> _Written task_
Reproduce the entries from the beginning through the line that contains "I will 67,350.", inclusive, substituting "location" for every "coordinates" and leaving everything else unchanged.
------------
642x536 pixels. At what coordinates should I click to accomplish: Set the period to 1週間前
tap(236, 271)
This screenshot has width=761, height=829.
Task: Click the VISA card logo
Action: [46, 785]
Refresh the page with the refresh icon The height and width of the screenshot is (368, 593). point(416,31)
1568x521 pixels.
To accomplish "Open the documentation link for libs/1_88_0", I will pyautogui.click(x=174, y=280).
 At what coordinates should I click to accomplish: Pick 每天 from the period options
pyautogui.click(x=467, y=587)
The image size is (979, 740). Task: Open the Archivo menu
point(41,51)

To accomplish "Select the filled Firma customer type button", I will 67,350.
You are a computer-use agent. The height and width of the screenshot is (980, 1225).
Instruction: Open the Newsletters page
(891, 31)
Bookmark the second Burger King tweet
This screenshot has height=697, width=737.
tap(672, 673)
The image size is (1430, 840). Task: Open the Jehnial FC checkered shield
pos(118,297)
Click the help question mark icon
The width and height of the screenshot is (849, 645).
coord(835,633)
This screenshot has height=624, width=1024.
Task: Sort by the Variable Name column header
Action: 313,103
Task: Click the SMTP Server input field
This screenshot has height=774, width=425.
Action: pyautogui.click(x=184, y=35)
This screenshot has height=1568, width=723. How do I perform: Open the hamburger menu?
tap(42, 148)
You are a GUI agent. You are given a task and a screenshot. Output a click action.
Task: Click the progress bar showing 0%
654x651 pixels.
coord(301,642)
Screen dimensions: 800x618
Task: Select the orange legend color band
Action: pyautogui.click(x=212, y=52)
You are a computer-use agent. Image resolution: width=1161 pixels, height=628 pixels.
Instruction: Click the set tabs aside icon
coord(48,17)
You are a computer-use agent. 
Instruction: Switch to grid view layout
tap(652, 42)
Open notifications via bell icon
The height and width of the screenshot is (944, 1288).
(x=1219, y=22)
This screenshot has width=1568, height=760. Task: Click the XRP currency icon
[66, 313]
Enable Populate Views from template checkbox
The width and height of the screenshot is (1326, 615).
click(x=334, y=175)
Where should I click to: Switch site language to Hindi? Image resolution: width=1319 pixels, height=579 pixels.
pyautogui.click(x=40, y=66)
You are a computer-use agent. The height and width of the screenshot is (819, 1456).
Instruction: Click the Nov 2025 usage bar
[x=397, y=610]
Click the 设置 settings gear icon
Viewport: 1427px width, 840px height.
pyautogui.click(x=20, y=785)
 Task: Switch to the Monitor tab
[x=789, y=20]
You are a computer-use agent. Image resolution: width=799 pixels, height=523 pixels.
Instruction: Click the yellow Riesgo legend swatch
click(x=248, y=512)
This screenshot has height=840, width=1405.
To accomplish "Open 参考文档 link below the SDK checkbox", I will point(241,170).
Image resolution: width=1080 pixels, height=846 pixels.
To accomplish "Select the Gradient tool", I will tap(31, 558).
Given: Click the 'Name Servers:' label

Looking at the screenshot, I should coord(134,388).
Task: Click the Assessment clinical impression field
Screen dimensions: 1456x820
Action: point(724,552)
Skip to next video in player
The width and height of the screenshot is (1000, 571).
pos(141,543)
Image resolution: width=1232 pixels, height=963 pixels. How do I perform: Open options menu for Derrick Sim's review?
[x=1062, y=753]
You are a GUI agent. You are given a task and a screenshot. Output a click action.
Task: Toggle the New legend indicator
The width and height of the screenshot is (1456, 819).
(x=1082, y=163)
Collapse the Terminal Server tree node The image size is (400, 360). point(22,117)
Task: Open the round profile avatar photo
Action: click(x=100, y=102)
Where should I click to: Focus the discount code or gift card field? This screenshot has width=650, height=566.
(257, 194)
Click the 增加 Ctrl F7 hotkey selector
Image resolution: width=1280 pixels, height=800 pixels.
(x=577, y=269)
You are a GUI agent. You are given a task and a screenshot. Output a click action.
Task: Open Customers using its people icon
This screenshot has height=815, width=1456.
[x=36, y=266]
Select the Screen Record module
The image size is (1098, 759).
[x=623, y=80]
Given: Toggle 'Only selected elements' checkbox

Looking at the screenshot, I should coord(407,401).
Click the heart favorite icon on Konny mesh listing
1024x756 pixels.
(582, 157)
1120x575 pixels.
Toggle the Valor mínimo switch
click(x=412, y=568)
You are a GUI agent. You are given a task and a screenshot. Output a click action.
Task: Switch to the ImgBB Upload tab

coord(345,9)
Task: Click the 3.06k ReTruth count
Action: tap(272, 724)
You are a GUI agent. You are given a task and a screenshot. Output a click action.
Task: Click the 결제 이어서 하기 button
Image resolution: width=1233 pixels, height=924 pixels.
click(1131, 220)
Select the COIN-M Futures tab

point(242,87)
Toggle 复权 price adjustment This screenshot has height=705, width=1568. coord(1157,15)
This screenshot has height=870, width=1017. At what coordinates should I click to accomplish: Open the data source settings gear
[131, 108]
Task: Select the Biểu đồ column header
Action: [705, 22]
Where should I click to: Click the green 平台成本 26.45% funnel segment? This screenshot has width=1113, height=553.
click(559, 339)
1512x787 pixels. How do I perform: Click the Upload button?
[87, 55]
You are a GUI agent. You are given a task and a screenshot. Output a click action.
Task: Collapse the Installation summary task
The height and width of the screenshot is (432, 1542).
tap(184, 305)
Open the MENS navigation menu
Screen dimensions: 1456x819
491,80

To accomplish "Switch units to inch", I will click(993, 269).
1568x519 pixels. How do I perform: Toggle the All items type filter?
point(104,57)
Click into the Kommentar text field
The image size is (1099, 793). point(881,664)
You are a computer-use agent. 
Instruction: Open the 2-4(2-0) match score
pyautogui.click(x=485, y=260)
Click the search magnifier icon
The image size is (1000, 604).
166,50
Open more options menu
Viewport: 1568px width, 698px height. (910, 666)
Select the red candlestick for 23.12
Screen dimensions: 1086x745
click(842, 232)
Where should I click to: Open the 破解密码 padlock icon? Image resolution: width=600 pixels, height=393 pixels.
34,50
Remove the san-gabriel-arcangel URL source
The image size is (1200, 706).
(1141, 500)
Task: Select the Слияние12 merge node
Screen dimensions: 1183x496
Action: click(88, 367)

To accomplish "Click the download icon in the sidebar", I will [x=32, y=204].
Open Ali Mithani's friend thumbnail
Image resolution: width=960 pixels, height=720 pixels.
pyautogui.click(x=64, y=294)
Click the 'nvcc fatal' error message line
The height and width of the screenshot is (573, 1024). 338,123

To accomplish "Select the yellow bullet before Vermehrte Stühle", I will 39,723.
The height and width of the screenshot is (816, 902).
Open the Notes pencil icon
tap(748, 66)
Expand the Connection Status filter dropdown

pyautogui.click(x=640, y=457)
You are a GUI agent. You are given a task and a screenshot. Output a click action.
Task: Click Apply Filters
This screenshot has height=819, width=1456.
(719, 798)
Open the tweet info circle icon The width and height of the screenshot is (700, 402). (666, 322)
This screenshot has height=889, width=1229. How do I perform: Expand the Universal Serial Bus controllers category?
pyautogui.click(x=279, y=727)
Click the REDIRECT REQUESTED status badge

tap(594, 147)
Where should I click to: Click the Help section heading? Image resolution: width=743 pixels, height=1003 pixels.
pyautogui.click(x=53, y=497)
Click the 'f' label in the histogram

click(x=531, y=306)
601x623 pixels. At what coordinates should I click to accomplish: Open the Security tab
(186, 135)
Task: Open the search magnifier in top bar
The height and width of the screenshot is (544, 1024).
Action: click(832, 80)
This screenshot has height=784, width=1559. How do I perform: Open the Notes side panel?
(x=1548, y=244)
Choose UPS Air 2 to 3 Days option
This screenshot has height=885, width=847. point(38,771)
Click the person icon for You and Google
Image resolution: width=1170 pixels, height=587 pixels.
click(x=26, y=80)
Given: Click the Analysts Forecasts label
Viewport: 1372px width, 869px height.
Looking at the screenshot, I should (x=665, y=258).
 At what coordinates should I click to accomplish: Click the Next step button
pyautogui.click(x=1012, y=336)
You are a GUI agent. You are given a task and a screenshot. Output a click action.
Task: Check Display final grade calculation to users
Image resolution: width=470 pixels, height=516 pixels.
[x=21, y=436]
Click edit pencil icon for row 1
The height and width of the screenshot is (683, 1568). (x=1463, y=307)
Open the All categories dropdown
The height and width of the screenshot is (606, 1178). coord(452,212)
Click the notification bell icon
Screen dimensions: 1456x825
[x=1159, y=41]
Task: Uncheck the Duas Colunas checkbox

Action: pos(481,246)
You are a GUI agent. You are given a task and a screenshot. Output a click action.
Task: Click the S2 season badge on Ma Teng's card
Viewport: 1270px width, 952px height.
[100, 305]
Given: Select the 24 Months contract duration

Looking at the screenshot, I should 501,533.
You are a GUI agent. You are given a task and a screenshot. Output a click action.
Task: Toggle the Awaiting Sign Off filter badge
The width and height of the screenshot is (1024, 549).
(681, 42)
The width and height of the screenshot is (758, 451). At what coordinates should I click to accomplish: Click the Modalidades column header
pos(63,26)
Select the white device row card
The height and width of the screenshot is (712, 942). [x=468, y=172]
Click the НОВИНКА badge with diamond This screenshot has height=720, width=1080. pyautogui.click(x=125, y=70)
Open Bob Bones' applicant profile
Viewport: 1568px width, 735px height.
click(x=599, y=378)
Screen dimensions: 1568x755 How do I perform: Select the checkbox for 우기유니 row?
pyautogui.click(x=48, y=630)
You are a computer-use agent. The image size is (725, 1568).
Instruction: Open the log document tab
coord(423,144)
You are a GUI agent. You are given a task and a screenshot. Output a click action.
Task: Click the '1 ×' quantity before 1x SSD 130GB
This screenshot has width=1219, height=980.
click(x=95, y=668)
------------
> _Correct result_
642x536 pixels. At what location should I click to accomplish: Set the period to 1週間前
tap(236, 271)
This screenshot has width=761, height=829.
Task: Click the VISA card logo
Action: [46, 785]
Refresh the page with the refresh icon The height and width of the screenshot is (368, 593). point(416,31)
1568x521 pixels.
To accomplish "Open the documentation link for libs/1_88_0", I will pyautogui.click(x=174, y=280).
 At what location should I click to accomplish: Pick 每天 from the period options
pyautogui.click(x=467, y=587)
The image size is (979, 740). Task: Open the Archivo menu
point(41,51)

To accomplish "Select the filled Firma customer type button", I will 67,350.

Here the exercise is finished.